Some time ago I tweeted this:
I didn't mention this yet, but I'm working on a series of videos about the subject matter of my Principles of Package Design book.
— Matthias Noback (@matthiasnoback) May 14, 2015
It turned out, creating a video tutorial isn't working well for me. I really like writing, and speaking in public, but I'm not very happy about recording videos. I almost never watch videos myself as well, so... the video tutorial I was talking about won't be there. Sorry!
To make it up with you, what follows is a series of blog posts, covering the same material as I intended to cover in the first episodes of the tutorial.
So, for starters, here is a nice piece of code for you:
class CatApi
{
public function getRandomImage()
{
if (!file_exists(__DIR__ . '/../../cache/random')
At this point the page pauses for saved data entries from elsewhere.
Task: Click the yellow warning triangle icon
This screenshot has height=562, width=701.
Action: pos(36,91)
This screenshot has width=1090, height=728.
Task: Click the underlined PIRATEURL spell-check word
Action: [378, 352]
|| time() - filemtime(__DIR__ . '/../../cache/random') > 3) {
$responseXml = @file_get_contents(
'https://thecatapi.com/api/images/get?format=xml&type=jpg'
);
if (!$responseXml) {
// the cat API is down or something
return 'https://cdn.my-cool-website.com/default.jpg';
}
$responseElement = new \SimpleXMLElement($responseXml);
file_put_contents(
__DIR__ . '/../../cache/random',
(string)$responseElement->data->images[0]->image->url
);
return (string)$responseElement->data->images[0]->image->url;
} else {
return file_get_contents(__DIR__ . '/../../cache/random');
}
}
}
As you may guess, the getRandomImage()
function returns a random image URL from The Cat API (it really exists!). When the function is called several times within 3 seconds, the same URL will be returned, in order to prevent slow response times as well as abusing The Cat API.
If this code was in a run-once-dispose-immediately script, I wouldn't mind. But if it ends up in an actual application running on a production server, I wouldn't be so happy about it.
Some of the problems I see here:
- Several concerns are being addressed in the same function, i.e. fetching a fresh random URL, and caching it.
- A lot of low-level details like file paths, a URL, a cache lifetime, XML element names, etc. are in plain sight, obstructing the view of what's actually going on.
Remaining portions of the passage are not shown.